▶ _Your instructions_
All lines of the records below that contain the word "Share" must be listed.

Source data:
((

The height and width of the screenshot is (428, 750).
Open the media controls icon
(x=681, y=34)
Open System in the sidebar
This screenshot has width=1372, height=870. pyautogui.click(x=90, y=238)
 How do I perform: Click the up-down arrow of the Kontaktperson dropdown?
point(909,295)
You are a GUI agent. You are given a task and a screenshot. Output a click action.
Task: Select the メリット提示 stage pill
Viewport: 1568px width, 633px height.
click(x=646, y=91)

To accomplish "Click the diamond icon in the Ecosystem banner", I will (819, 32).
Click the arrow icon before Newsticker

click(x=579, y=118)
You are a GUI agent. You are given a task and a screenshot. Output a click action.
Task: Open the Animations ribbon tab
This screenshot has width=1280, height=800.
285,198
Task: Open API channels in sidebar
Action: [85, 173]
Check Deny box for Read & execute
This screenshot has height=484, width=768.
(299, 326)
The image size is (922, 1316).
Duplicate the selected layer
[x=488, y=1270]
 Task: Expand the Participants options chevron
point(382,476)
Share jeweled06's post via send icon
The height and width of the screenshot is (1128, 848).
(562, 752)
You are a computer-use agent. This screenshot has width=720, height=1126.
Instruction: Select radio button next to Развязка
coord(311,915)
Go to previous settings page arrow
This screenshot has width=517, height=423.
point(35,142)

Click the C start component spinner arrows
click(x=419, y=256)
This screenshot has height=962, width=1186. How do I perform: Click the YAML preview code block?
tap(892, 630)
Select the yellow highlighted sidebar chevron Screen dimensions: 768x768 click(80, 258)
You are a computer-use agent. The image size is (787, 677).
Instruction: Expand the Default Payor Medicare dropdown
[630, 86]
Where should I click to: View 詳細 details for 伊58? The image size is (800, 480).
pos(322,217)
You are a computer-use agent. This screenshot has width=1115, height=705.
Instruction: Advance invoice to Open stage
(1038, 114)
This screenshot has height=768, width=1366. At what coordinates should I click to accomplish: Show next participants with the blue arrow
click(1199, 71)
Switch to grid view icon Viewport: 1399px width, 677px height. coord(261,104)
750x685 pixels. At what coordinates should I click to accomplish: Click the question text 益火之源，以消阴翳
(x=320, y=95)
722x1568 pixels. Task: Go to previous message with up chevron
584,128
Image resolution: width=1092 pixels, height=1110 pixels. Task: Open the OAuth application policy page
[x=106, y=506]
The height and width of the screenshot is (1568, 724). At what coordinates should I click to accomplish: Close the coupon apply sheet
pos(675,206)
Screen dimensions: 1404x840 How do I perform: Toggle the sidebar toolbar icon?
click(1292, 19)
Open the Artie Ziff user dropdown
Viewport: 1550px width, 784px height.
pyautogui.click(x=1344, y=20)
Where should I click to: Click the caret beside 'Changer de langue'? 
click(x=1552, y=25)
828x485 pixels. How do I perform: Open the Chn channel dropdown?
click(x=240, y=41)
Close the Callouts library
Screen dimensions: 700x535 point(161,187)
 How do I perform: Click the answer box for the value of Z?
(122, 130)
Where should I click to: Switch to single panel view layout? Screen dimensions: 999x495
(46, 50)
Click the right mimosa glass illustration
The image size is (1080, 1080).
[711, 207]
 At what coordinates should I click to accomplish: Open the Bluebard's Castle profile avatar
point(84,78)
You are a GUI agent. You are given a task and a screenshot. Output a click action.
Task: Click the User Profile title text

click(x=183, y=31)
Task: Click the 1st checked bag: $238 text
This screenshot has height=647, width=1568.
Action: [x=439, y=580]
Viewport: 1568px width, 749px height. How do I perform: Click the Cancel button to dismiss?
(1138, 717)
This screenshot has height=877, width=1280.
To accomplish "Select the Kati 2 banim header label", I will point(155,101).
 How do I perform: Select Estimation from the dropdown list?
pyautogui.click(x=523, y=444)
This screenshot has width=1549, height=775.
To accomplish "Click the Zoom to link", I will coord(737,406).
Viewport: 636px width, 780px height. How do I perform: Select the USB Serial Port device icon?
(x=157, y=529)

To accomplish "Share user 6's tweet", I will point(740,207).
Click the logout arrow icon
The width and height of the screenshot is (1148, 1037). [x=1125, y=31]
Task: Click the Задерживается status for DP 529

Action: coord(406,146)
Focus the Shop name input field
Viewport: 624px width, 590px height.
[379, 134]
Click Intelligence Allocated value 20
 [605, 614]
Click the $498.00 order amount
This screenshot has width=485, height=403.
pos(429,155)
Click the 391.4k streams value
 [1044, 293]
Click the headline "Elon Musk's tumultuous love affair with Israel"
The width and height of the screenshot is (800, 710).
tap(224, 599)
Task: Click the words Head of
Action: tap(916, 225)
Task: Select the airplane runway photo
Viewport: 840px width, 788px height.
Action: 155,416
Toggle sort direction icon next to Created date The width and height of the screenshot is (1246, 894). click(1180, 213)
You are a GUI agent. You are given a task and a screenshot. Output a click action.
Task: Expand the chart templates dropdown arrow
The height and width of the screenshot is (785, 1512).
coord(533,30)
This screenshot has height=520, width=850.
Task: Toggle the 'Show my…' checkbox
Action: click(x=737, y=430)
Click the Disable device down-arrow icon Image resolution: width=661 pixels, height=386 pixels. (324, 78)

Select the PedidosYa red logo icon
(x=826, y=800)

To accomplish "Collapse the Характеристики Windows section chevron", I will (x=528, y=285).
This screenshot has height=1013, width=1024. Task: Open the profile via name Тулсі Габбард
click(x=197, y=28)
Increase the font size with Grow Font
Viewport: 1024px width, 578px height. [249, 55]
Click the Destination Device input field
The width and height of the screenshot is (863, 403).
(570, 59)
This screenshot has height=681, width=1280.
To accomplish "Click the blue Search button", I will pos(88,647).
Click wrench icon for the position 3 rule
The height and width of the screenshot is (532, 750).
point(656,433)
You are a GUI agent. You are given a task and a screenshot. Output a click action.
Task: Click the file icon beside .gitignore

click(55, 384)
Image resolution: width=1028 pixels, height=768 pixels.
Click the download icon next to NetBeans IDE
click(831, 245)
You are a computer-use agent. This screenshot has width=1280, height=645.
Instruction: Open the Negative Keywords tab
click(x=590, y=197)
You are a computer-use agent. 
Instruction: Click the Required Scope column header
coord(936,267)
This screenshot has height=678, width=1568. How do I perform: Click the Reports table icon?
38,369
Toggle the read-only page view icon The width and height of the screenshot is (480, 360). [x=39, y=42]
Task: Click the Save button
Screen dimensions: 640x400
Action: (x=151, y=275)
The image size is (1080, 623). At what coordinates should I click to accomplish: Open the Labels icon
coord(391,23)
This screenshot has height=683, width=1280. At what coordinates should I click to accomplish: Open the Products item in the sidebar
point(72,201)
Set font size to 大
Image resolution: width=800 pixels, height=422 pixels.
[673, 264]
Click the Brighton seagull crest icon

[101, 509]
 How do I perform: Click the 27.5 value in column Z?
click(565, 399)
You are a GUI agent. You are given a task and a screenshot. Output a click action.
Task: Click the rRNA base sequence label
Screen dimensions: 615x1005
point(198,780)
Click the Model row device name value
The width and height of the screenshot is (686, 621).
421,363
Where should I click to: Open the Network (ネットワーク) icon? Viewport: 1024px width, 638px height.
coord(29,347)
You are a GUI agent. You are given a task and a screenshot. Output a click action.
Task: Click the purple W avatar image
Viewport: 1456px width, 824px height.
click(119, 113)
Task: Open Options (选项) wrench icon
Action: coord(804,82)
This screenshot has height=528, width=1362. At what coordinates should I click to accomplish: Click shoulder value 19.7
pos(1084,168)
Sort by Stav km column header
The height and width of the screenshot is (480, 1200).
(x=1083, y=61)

))

▶ _Exercise answer_
Share jeweled06's post via send icon
To accomplish "Share user 6's tweet", I will point(740,207).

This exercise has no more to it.